Bone
metastases occur in approximately 70% of metastatic
breast cancer patients, often leading to skeletal
injuries. Current treatments are mainly palliative and underscore the unmet clinical need for improved
therapies. In this study, we provide preclinical evidence for an antimetastatic
therapy based on targeting
integrin β3 (β3), which is selectively induced on
breast cancer cells in bone by the local bone microenvironment. In a preclinical model of
breast cancer, β3 was strongly expressed on bone metastatic
cancer cells, but not primary mammary
tumors or visceral
metastases. In
tumor tissue from
breast cancer patients, β3 was significantly elevated on bone
metastases relative to primary
tumors from the same patient (n = 42). Mechanistic investigations revealed that TGFβ signaling through SMAD2/SMAD3 was necessary for
breast cancer induction of β3 within the bone. Using a
micelle-based nanoparticle
therapy that recognizes
integrin αvβ3 (αvβ3-MPs of ∼12.5 nm), we demonstrated specific localization to
breast cancer bone
metastases in mice.
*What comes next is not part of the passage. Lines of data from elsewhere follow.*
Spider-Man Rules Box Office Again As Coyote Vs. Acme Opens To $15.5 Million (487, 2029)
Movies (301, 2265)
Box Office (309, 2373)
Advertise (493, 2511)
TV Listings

Using this system for targeted delivery of the chemotherapeutic
docetaxel, we showed that bone
tumor burden could be reduced significantly with less bone destruction and less hepatotoxicity compared with equimolar doses of free
docetaxel. Furthermore, mice treated with αvβ3-MP-docetaxel exhibited a significant decrease in bone-residing
tumor cell proliferation compared with free
docetaxel. Taken together, our results offer preclinical proof of concept for a method to enhance delivery of chemotherapeutics to
breast cancer cells within the bone by exploiting their selective expression of
integrin αvβ3 at that metastatic site.
Cancer Res; 77(22); 6299-312. ©2017 AACR.